Issue 6
Tuesday, 04 August 2020
Charles Darwin University
Professor of Primary Health Care Sue Kruske in Alice Springs
Professor of Primary Health Care Sue Kruske in Alice Springs

Academic appointment to improve health outcomes

By Patrick Nelson

Charles Darwin University and the NT Health Department have joined forces in the appointment of a highly credentialled primary health care academic to a newly minted strategic leadership role in Alice Springs.

Professor of Primary Health Care Sue Kruske will work across both institutions to ensure education, research, policy and practice activities meet the needs of Territorians. 

“My primary focus will be to become an effective bridge between these two flagship Territory institutions so that the education and research outputs of CDU meet the industry needs of NT Health,” Professor Kruske said. 

“The aim is to influence, implement and showcase innovation in models of care, workforce preparation and support, and to promote and support the Aboriginal workforce and community.”

NT Health Chief Nurse and Midwife, Adjunct Professor Sue Hawes, welcomed Professor Kruske back to the Territory and its dynamic healthcare environment. 
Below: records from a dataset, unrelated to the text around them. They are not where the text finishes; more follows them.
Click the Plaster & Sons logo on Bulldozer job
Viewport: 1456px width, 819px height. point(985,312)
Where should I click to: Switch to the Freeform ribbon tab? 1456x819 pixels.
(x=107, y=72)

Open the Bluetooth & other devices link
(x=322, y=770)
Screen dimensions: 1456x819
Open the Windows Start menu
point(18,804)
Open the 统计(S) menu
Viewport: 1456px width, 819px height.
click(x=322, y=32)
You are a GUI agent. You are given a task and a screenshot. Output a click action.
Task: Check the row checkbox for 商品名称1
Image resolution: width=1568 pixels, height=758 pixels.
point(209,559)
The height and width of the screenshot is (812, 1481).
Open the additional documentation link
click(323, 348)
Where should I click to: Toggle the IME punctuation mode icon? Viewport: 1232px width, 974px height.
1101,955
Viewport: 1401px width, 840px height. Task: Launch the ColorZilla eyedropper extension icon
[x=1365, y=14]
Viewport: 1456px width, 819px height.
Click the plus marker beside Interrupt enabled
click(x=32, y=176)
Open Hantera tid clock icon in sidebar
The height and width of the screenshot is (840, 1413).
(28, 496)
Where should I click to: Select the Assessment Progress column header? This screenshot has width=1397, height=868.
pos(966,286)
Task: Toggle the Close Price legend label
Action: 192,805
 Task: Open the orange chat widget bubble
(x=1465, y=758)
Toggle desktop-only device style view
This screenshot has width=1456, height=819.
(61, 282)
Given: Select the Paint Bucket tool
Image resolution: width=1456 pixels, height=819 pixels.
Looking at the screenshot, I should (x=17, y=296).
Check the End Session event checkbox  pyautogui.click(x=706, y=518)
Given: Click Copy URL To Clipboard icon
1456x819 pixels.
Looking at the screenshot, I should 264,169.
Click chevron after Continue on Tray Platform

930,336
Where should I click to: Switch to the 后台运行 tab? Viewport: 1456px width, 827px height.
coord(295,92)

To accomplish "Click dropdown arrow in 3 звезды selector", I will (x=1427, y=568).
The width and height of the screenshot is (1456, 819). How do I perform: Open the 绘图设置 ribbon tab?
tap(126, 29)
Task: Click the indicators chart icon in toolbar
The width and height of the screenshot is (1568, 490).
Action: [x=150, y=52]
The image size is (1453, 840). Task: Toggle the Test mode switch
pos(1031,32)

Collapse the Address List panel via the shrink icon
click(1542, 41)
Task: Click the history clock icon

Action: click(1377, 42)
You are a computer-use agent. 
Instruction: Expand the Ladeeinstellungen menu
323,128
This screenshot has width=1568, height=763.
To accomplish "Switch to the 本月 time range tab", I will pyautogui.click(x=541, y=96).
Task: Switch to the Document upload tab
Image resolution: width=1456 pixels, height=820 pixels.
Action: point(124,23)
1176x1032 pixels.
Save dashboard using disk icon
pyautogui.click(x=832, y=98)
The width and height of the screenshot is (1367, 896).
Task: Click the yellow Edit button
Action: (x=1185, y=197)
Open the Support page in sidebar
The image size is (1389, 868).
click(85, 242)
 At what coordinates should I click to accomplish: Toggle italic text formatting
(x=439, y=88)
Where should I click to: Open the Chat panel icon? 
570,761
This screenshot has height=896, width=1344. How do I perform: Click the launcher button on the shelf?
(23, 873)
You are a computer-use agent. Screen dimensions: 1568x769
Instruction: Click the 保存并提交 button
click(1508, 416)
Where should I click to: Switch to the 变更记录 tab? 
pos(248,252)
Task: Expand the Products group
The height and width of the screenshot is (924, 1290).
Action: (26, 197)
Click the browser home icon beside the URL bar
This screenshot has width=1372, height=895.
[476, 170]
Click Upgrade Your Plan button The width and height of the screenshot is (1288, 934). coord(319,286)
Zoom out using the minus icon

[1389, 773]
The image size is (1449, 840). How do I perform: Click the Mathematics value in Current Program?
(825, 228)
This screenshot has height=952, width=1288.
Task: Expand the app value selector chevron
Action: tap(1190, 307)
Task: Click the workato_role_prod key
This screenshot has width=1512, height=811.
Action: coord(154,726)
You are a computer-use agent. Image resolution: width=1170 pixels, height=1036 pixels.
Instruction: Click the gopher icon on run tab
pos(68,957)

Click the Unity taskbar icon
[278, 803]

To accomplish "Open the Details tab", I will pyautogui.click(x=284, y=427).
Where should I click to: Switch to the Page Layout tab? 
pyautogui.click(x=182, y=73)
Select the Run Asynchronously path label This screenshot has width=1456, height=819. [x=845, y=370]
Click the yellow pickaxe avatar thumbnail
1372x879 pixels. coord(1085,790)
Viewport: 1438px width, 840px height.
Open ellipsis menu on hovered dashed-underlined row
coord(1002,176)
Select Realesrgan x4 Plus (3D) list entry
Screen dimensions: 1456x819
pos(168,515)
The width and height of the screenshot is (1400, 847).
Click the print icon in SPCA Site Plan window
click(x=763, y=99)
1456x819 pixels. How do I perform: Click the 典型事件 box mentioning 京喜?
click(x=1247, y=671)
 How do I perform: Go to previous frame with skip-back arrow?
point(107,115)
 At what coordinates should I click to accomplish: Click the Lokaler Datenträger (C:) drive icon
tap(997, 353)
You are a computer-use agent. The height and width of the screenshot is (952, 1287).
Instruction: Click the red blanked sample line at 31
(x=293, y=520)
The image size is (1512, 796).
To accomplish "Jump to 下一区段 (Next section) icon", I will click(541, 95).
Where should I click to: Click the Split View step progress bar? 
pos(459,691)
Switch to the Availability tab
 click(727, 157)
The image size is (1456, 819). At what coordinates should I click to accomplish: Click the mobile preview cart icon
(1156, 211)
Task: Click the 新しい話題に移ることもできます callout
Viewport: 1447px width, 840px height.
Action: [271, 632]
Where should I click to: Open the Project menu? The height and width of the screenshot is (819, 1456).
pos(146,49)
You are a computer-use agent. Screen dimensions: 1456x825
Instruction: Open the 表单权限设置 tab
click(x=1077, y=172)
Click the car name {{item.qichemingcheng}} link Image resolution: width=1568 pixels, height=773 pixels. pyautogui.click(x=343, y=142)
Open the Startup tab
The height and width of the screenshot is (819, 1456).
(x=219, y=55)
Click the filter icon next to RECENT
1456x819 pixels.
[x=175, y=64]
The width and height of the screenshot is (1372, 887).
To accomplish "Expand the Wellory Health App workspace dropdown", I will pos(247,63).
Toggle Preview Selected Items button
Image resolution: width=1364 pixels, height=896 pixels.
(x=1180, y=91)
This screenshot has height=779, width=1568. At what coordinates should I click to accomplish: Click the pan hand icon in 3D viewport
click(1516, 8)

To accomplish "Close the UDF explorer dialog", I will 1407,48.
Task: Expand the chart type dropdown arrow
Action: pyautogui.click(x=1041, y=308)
“I look forward to working with Professor Kruske, who has demonstrated an outstanding capacity as a leader, and who is already known and respected by many due to her long-term relationship with the NT,” Professor Hawes said.

Professor Kruske’s association with the NT extends back more than 25 years.

“I worked as a remote area nurse in the Territory during the 1990s, as an outreach child health nurse in the early 2000s and as a research partner in 2010-13 while at CDU,” she said.

Professor Kruske has industry experience in government and Aboriginal community-controlled health organisations and is an endorsed midwife, authorised to prescribe scheduled medicines and order diagnostic tests. She is also a qualified child health nurse with a strong interest in cross-cultural parenting and trauma-informed practice. 

Professor Kruske has worked in Papua New Guinea, Samoa, Tanzania and Indonesia. Her work on Aboriginal parenting and with Aboriginal families has broad relevance to the health and education sector.